_Required task_
Rewrite all of the records, changing "leaderboard" to "scoreboard" and leaving everything else the same.

_Exercise input_
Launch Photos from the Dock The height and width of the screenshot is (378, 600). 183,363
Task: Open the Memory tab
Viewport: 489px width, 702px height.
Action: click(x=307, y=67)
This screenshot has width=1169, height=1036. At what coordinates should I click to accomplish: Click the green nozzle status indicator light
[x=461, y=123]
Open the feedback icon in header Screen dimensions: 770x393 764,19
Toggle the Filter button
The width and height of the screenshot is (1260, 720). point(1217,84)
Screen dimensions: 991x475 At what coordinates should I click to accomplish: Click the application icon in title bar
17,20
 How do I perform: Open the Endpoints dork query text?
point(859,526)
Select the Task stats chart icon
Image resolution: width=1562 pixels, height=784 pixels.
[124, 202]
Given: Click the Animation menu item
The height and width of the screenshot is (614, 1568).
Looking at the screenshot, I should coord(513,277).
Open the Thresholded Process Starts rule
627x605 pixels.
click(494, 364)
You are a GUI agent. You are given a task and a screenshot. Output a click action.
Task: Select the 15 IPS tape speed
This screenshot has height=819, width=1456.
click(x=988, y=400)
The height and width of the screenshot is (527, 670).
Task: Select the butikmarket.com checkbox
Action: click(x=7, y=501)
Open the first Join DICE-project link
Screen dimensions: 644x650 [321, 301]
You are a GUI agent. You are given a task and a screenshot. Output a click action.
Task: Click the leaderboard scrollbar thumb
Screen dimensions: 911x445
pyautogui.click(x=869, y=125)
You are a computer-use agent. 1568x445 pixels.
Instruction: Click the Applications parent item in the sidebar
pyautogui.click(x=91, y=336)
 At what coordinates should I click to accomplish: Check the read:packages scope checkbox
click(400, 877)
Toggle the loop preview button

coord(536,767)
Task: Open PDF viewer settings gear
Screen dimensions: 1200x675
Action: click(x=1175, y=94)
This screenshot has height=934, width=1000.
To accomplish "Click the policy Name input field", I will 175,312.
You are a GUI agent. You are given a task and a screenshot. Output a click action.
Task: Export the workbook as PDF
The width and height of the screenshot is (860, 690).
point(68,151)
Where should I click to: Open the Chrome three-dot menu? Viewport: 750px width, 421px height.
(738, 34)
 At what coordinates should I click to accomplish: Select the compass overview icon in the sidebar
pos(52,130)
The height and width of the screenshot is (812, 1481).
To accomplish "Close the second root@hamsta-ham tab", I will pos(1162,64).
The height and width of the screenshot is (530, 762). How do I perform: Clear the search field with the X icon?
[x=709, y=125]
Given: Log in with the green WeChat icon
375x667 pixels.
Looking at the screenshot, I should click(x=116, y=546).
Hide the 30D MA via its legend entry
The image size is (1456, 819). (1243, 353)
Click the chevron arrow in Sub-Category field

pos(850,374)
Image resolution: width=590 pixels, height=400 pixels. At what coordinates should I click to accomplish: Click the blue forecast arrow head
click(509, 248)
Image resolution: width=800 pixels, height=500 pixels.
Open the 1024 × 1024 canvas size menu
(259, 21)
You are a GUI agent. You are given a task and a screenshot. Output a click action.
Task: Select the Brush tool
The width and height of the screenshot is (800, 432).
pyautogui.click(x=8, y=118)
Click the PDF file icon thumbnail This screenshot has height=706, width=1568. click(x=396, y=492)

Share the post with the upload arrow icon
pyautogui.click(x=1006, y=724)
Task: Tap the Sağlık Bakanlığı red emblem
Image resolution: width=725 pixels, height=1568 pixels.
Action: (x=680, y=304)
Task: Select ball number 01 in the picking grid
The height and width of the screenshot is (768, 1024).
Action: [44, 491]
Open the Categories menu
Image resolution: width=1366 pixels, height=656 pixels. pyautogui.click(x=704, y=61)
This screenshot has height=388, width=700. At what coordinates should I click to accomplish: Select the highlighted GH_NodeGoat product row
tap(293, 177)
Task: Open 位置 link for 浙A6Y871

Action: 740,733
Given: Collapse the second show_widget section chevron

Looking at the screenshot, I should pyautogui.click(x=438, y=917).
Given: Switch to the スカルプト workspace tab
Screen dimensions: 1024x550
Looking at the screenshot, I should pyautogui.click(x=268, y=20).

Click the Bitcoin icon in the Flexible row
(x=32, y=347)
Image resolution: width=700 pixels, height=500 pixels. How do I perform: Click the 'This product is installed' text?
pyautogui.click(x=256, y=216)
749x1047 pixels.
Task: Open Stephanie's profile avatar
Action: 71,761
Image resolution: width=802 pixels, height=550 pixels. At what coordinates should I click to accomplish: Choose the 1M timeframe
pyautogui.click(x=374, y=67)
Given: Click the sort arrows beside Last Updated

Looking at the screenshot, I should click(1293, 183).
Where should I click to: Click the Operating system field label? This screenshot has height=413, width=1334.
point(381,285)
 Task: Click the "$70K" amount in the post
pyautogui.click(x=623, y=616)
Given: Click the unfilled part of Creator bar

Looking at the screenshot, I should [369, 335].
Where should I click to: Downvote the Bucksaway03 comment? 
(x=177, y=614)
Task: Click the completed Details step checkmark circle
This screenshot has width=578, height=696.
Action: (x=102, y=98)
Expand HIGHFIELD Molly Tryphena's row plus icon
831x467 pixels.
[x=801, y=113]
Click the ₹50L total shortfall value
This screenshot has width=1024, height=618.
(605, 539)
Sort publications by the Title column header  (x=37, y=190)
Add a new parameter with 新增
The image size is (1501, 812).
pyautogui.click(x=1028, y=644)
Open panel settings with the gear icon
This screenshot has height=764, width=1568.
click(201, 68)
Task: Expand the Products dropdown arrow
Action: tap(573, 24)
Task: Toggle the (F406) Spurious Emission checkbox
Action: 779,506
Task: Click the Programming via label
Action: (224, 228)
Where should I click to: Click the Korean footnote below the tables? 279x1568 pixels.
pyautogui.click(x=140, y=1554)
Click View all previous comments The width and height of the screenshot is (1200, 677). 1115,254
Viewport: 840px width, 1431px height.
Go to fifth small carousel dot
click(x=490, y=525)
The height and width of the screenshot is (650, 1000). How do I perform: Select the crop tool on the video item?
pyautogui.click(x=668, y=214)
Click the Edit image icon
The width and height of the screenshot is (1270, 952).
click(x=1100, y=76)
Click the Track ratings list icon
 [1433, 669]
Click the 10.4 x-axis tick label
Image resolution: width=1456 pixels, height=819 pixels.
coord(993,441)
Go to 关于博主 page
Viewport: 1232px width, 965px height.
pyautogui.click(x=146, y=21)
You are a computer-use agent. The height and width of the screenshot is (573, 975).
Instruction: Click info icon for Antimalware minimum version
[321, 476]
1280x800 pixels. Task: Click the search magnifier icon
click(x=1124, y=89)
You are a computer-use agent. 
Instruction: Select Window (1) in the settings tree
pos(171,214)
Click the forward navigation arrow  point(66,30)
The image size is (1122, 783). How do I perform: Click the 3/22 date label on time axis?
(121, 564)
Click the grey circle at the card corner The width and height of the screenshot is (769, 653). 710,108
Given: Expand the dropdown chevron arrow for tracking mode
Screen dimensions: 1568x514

_Solution for this task_
Launch Photos from the Dock The height and width of the screenshot is (378, 600). 183,363
Task: Open the Memory tab
Viewport: 489px width, 702px height.
Action: click(x=307, y=67)
This screenshot has width=1169, height=1036. At what coordinates should I click to accomplish: Click the green nozzle status indicator light
[x=461, y=123]
Open the feedback icon in header Screen dimensions: 770x393 764,19
Toggle the Filter button
The width and height of the screenshot is (1260, 720). point(1217,84)
Screen dimensions: 991x475 At what coordinates should I click to accomplish: Click the application icon in title bar
17,20
 How do I perform: Open the Endpoints dork query text?
point(859,526)
Select the Task stats chart icon
Image resolution: width=1562 pixels, height=784 pixels.
[124, 202]
Given: Click the Animation menu item
The height and width of the screenshot is (614, 1568).
Looking at the screenshot, I should coord(513,277).
Open the Thresholded Process Starts rule
627x605 pixels.
click(494, 364)
You are a GUI agent. You are given a task and a screenshot. Output a click action.
Task: Select the 15 IPS tape speed
This screenshot has height=819, width=1456.
click(x=988, y=400)
The height and width of the screenshot is (527, 670).
Task: Select the butikmarket.com checkbox
Action: click(x=7, y=501)
Open the first Join DICE-project link
Screen dimensions: 644x650 [321, 301]
You are a GUI agent. You are given a task and a screenshot. Output a click action.
Task: Click the scoreboard scrollbar thumb
Screen dimensions: 911x445
pyautogui.click(x=869, y=125)
You are a computer-use agent. 1568x445 pixels.
Instruction: Click the Applications parent item in the sidebar
pyautogui.click(x=91, y=336)
 At what coordinates should I click to accomplish: Check the read:packages scope checkbox
click(400, 877)
Toggle the loop preview button

coord(536,767)
Task: Open PDF viewer settings gear
Screen dimensions: 1200x675
Action: click(x=1175, y=94)
This screenshot has height=934, width=1000.
To accomplish "Click the policy Name input field", I will 175,312.
You are a GUI agent. You are given a task and a screenshot. Output a click action.
Task: Export the workbook as PDF
The width and height of the screenshot is (860, 690).
point(68,151)
Where should I click to: Open the Chrome three-dot menu? Viewport: 750px width, 421px height.
(738, 34)
 At what coordinates should I click to accomplish: Select the compass overview icon in the sidebar
pos(52,130)
The height and width of the screenshot is (812, 1481).
To accomplish "Close the second root@hamsta-ham tab", I will pos(1162,64).
The height and width of the screenshot is (530, 762). How do I perform: Clear the search field with the X icon?
[x=709, y=125]
Given: Log in with the green WeChat icon
375x667 pixels.
Looking at the screenshot, I should click(x=116, y=546).
Hide the 30D MA via its legend entry
The image size is (1456, 819). (1243, 353)
Click the chevron arrow in Sub-Category field

pos(850,374)
Image resolution: width=590 pixels, height=400 pixels. At what coordinates should I click to accomplish: Click the blue forecast arrow head
click(509, 248)
Image resolution: width=800 pixels, height=500 pixels.
Open the 1024 × 1024 canvas size menu
(259, 21)
You are a GUI agent. You are given a task and a screenshot. Output a click action.
Task: Select the Brush tool
The width and height of the screenshot is (800, 432).
pyautogui.click(x=8, y=118)
Click the PDF file icon thumbnail This screenshot has height=706, width=1568. click(x=396, y=492)

Share the post with the upload arrow icon
pyautogui.click(x=1006, y=724)
Task: Tap the Sağlık Bakanlığı red emblem
Image resolution: width=725 pixels, height=1568 pixels.
Action: (x=680, y=304)
Task: Select ball number 01 in the picking grid
The height and width of the screenshot is (768, 1024).
Action: [44, 491]
Open the Categories menu
Image resolution: width=1366 pixels, height=656 pixels. pyautogui.click(x=704, y=61)
This screenshot has height=388, width=700. At what coordinates should I click to accomplish: Select the highlighted GH_NodeGoat product row
tap(293, 177)
Task: Open 位置 link for 浙A6Y871

Action: 740,733
Given: Collapse the second show_widget section chevron

Looking at the screenshot, I should pyautogui.click(x=438, y=917).
Given: Switch to the スカルプト workspace tab
Screen dimensions: 1024x550
Looking at the screenshot, I should pyautogui.click(x=268, y=20).

Click the Bitcoin icon in the Flexible row
(x=32, y=347)
Image resolution: width=700 pixels, height=500 pixels. How do I perform: Click the 'This product is installed' text?
pyautogui.click(x=256, y=216)
749x1047 pixels.
Task: Open Stephanie's profile avatar
Action: 71,761
Image resolution: width=802 pixels, height=550 pixels. At what coordinates should I click to accomplish: Choose the 1M timeframe
pyautogui.click(x=374, y=67)
Given: Click the sort arrows beside Last Updated

Looking at the screenshot, I should click(1293, 183).
Where should I click to: Click the Operating system field label? This screenshot has height=413, width=1334.
point(381,285)
 Task: Click the "$70K" amount in the post
pyautogui.click(x=623, y=616)
Given: Click the unfilled part of Creator bar

Looking at the screenshot, I should [369, 335].
Where should I click to: Downvote the Bucksaway03 comment? 
(x=177, y=614)
Task: Click the completed Details step checkmark circle
This screenshot has width=578, height=696.
Action: (x=102, y=98)
Expand HIGHFIELD Molly Tryphena's row plus icon
831x467 pixels.
[x=801, y=113]
Click the ₹50L total shortfall value
This screenshot has width=1024, height=618.
(605, 539)
Sort publications by the Title column header  (x=37, y=190)
Add a new parameter with 新增
The image size is (1501, 812).
pyautogui.click(x=1028, y=644)
Open panel settings with the gear icon
This screenshot has height=764, width=1568.
click(201, 68)
Task: Expand the Products dropdown arrow
Action: tap(573, 24)
Task: Toggle the (F406) Spurious Emission checkbox
Action: 779,506
Task: Click the Programming via label
Action: (224, 228)
Where should I click to: Click the Korean footnote below the tables? 279x1568 pixels.
pyautogui.click(x=140, y=1554)
Click View all previous comments The width and height of the screenshot is (1200, 677). 1115,254
Viewport: 840px width, 1431px height.
Go to fifth small carousel dot
click(x=490, y=525)
The height and width of the screenshot is (650, 1000). How do I perform: Select the crop tool on the video item?
pyautogui.click(x=668, y=214)
Click the Edit image icon
The width and height of the screenshot is (1270, 952).
click(x=1100, y=76)
Click the Track ratings list icon
 [1433, 669]
Click the 10.4 x-axis tick label
Image resolution: width=1456 pixels, height=819 pixels.
coord(993,441)
Go to 关于博主 page
Viewport: 1232px width, 965px height.
pyautogui.click(x=146, y=21)
You are a computer-use agent. The height and width of the screenshot is (573, 975).
Instruction: Click info icon for Antimalware minimum version
[321, 476]
1280x800 pixels. Task: Click the search magnifier icon
click(x=1124, y=89)
You are a computer-use agent. 
Instruction: Select Window (1) in the settings tree
pos(171,214)
Click the forward navigation arrow  point(66,30)
The image size is (1122, 783). How do I perform: Click the 3/22 date label on time axis?
(121, 564)
Click the grey circle at the card corner The width and height of the screenshot is (769, 653). 710,108
Given: Expand the dropdown chevron arrow for tracking mode
Screen dimensions: 1568x514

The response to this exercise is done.